A morte de Jefferson Péres, senador pelo PDT do Amazonas, empobrece a atual legislatura e torna políticos da sua estirpe cada vez mais raros atualmente, especialmente no Congresso Nacional. No Senado Federal, são poucos os que restam (Cristóvam Buarque, Eduardo Suplicy, Pedro Simon…). A despeito de todas as suas qualidades, a mesquinhez e o temor dos colegas senadores nunca o deixou assumir, por exemplo, a presidência do Conselho de Ética daquela casa, cargo do qual seria o maior merecedor.

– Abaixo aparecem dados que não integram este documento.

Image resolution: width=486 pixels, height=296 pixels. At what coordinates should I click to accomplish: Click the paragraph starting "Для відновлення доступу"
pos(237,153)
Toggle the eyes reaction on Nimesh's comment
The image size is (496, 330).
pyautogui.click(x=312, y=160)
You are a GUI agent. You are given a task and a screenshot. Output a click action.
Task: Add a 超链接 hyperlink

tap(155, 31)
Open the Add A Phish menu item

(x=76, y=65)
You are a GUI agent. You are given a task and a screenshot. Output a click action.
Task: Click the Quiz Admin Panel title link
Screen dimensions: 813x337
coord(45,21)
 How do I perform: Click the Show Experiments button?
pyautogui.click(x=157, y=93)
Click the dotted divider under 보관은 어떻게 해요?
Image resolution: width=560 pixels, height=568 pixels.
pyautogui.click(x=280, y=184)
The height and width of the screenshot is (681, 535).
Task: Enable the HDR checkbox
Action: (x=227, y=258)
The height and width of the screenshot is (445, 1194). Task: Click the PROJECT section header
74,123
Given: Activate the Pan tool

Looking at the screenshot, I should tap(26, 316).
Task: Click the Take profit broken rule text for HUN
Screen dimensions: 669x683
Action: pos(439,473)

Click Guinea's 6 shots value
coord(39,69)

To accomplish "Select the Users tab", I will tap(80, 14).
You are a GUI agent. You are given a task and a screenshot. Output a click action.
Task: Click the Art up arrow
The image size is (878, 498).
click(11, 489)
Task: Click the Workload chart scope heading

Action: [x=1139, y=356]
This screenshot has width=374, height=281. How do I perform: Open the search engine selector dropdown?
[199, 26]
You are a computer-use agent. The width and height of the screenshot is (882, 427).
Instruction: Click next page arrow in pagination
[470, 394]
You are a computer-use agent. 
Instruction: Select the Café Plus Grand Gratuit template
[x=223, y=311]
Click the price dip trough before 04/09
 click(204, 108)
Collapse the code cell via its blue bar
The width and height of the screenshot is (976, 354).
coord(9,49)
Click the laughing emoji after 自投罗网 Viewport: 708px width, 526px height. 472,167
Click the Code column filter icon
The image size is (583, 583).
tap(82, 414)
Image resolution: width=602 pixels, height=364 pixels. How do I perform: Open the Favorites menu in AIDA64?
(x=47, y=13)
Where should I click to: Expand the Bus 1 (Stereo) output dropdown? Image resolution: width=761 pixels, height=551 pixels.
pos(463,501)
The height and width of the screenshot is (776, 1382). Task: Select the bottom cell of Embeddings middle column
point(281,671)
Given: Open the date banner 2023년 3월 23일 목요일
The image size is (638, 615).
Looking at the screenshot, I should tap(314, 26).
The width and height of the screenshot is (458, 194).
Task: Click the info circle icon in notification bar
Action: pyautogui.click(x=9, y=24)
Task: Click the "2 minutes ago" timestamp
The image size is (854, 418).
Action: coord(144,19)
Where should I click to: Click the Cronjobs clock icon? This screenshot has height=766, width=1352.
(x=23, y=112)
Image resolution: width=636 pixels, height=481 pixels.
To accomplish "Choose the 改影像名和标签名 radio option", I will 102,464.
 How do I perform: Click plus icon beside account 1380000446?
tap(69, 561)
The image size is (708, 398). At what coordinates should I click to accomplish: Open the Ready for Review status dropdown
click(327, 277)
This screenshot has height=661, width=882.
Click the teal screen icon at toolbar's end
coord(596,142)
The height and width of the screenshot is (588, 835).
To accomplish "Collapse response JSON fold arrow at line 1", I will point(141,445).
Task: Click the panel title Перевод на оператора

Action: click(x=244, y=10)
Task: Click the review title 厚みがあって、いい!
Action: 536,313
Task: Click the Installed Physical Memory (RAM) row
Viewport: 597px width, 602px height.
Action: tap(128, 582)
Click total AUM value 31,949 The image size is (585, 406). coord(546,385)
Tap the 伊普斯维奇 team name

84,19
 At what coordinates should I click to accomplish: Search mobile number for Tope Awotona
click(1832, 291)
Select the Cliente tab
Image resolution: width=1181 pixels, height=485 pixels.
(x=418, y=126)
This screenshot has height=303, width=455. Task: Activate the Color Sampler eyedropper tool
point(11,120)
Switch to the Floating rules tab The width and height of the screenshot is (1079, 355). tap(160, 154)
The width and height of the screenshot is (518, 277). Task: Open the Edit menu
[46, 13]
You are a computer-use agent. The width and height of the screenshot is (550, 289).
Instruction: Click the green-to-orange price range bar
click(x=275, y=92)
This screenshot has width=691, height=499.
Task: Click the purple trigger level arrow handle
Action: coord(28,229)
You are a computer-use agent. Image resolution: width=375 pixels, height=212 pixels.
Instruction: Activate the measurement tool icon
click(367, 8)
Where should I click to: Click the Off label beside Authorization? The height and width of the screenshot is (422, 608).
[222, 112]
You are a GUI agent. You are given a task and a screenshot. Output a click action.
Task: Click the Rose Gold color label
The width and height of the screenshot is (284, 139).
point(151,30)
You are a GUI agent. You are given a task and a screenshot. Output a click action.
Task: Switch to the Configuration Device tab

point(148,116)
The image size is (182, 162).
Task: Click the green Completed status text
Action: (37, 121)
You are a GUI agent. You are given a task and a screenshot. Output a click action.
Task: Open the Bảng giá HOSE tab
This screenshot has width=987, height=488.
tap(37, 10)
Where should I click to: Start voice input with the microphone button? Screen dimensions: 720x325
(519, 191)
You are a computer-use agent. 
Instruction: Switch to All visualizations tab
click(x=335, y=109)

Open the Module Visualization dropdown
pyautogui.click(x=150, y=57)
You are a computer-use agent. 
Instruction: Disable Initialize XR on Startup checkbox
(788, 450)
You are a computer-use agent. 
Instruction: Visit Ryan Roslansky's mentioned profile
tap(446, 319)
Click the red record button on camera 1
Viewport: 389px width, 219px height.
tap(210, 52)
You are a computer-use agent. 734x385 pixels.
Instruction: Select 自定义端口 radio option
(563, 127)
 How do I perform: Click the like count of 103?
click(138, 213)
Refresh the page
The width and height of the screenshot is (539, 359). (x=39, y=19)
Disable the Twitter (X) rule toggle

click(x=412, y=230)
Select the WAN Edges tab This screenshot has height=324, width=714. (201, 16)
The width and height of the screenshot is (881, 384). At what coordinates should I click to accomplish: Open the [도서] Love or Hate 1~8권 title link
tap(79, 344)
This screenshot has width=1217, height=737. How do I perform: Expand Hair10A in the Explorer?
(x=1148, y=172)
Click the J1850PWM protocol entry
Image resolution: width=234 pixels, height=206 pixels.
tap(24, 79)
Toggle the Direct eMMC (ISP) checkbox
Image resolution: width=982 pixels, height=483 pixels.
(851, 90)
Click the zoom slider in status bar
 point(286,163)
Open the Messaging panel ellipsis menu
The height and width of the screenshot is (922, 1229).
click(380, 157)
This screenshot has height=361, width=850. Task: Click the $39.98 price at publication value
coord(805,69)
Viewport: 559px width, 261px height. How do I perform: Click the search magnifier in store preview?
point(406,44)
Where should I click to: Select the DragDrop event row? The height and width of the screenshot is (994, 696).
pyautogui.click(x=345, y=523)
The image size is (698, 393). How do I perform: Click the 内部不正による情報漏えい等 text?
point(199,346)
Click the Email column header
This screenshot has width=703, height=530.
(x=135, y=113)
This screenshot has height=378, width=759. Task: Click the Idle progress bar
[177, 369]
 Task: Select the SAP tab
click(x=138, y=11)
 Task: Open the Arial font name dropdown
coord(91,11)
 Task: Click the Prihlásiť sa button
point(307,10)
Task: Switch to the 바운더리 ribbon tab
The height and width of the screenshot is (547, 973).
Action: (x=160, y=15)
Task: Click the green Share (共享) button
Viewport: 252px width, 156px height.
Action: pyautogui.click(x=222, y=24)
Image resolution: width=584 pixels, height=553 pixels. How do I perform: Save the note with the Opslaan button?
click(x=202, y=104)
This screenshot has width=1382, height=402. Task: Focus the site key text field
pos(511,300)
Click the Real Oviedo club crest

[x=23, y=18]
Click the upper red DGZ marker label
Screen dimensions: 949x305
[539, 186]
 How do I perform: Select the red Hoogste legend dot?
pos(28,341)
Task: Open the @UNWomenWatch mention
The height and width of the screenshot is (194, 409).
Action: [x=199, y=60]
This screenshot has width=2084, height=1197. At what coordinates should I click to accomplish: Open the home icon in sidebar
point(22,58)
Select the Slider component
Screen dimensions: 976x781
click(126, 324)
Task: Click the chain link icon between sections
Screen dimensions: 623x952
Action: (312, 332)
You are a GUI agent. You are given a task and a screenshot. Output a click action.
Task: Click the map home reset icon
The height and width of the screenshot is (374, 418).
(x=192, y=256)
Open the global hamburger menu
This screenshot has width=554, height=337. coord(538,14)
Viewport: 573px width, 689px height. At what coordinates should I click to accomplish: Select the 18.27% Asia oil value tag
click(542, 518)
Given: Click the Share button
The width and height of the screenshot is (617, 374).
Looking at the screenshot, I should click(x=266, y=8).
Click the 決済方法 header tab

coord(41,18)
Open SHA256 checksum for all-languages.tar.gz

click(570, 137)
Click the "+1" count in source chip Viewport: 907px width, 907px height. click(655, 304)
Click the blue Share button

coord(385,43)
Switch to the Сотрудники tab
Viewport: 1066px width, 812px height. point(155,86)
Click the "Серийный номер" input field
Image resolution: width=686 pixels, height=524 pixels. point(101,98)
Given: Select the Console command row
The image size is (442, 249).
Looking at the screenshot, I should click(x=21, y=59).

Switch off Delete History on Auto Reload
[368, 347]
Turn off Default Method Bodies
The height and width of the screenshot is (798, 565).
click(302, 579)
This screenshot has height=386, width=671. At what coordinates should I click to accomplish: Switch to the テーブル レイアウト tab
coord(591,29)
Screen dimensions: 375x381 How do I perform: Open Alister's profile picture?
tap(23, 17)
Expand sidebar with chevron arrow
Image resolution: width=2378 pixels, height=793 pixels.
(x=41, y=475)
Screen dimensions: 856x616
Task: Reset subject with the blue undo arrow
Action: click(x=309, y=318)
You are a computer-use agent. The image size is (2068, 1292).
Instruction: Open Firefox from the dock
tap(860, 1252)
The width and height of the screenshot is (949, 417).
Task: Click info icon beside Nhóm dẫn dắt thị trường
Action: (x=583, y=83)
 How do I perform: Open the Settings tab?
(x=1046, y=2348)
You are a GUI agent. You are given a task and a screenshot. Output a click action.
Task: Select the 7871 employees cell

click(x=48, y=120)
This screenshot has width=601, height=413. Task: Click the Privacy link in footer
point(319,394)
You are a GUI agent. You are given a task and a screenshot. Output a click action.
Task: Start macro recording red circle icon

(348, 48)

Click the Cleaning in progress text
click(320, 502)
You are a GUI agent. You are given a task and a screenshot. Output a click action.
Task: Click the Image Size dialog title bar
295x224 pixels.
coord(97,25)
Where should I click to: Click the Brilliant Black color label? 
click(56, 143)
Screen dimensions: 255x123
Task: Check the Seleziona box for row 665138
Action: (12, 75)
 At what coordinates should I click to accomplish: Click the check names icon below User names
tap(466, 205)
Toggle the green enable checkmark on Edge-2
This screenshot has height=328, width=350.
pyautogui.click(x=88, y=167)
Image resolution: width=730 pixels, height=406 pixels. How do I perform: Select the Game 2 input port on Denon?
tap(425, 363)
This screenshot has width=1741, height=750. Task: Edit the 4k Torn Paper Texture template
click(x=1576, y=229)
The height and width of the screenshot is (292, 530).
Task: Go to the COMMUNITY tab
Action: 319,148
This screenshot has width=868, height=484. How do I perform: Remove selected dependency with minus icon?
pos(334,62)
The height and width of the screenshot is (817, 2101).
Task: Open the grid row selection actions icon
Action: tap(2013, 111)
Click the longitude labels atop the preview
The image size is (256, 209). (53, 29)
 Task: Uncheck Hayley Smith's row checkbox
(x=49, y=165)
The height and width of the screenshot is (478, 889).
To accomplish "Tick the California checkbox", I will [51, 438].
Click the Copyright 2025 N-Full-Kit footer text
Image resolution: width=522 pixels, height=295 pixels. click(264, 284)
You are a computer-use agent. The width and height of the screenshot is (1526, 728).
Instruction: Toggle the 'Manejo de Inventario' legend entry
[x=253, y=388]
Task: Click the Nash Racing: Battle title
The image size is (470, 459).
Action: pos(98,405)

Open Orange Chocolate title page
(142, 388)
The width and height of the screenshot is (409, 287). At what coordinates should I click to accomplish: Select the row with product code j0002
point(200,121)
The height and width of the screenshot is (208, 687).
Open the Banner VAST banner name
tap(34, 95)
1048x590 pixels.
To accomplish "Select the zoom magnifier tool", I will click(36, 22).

O caráter abrupto da sua passagem também gera para todos uma reflexão e uma inquietação, quando percebemos a nossa frágil condição. No dia do seu infarto, nada prenunciaria o que poderia acontecer. Péres levantou às 5h da manhã, como era seu costume, falou com a esposa, tomou banho, fez a barba e tomou café-da-manhã. Em seguida, infartou. Mesmo com atendimento médico menos de quinze minutos após o acontecido, nada pôde ser feito.
O Senador dizia que não iria mais se candidatar. No máximo, talvez fosse vereador em Manaus. Queria descansar e se dedicar mais a sua família e à cidade. Não deu tempo.